WeWork co-founder Neumann sues SoftBank over failed tender offer

FILE PHOTO: Adam Neumann, chief executive officer of U.S. co-working firm WeWork, speaks during a signing ceremony in Shanghai, China April 12, 2018. Picture taken April 12, 2018. Jackal Pan via REUTERS/File Photo

WeWork co-founder Adam Neumann filed a lawsuit against Japan's SoftBank Group Corp and its Vision Fund on Monday for terminating a $3 billion tender offer to the office-sharing startup's shareholders.

The tender offer was part of a $9.6 billion rescue financing package that SoftBank agreed with WeWork in October and gave it control of the company.

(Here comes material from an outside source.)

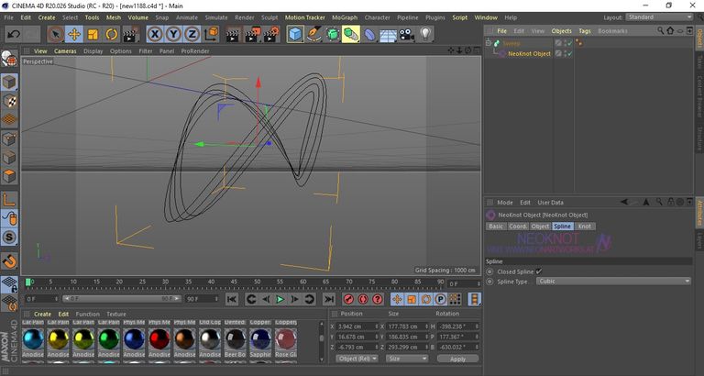Screen dimensions: 704x376
Task: Open the Light object icon
Action: click(425, 34)
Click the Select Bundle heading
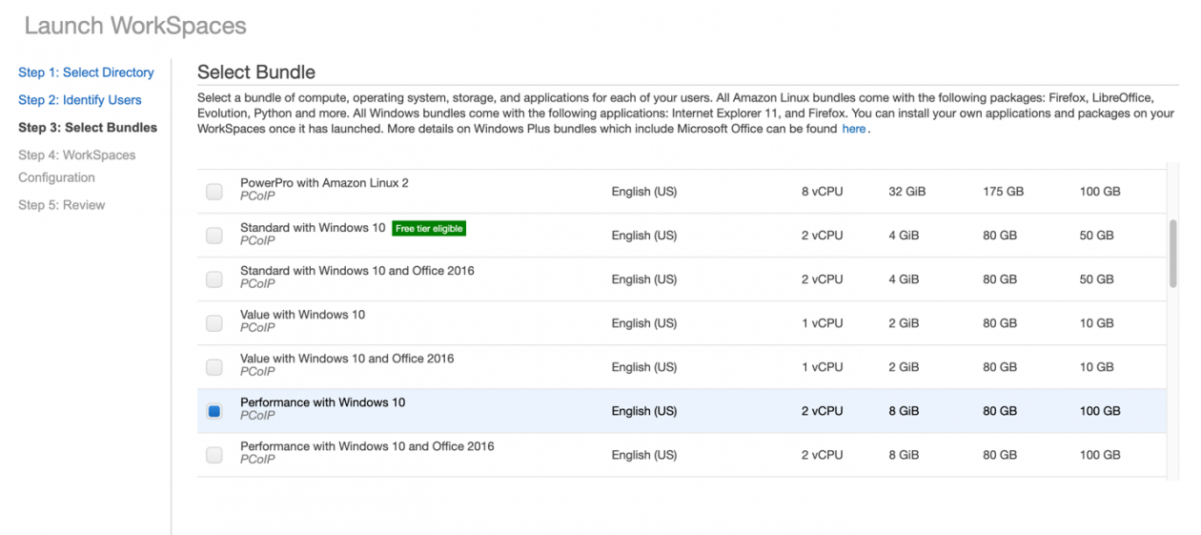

Since then, WeWork's occupancy rates have plummeted amid the COVID-19 pandemic.

In April, SoftBank said it would not press ahead with the tender offer because several pre-conditions had not been met, frustrating WeWork's minority shareholders, who were expecting a payout. The investors included Adam Neumann.

FILE PHOTO: The logo of SoftBank Group Corp is displayed at SoftBank World 2017 conference in Tokyo, Japan, July 20, 2017. REUTERS/Issei Kato/File Photo

"The abuses committed by (SoftBank) and SBVF (SoftBank Vision Fund) are so brazen that they have prompted legal action by a special committee of WeWork's board," the lawsuit filed in a Delaware Court said.

An independent special committee, comprised of Bruce Dunlevie, who is a general partner at WeWork shareholder Benchmark Capital, and Lew Frankfort, former CEO of luxury handbag maker Coach, had also filed a lawsuit, calling SoftBank's decision to terminate the tender offer wrongful.

SoftBank's lawyers had questioned the special committee's right to represent minority shareholders, an assertion the committee rejected last month.

"In real time, SBG (SoftBank) and SBVF (SoftBank Vision Fund) are abusing their control of WeWork in an effort to stop the special committee's meritorious lawsuit from being heard," the lawsuit said.

Meanwhile, SoftBank's Chief Legal Officer Rob Townsend called Neumann's claims "meritless". Under the terms of the agreement, he said, SoftBank had "no obligation" to complete the tender offer in which Neumann – the biggest beneficiary – sought to sell nearly $1 billion in stock.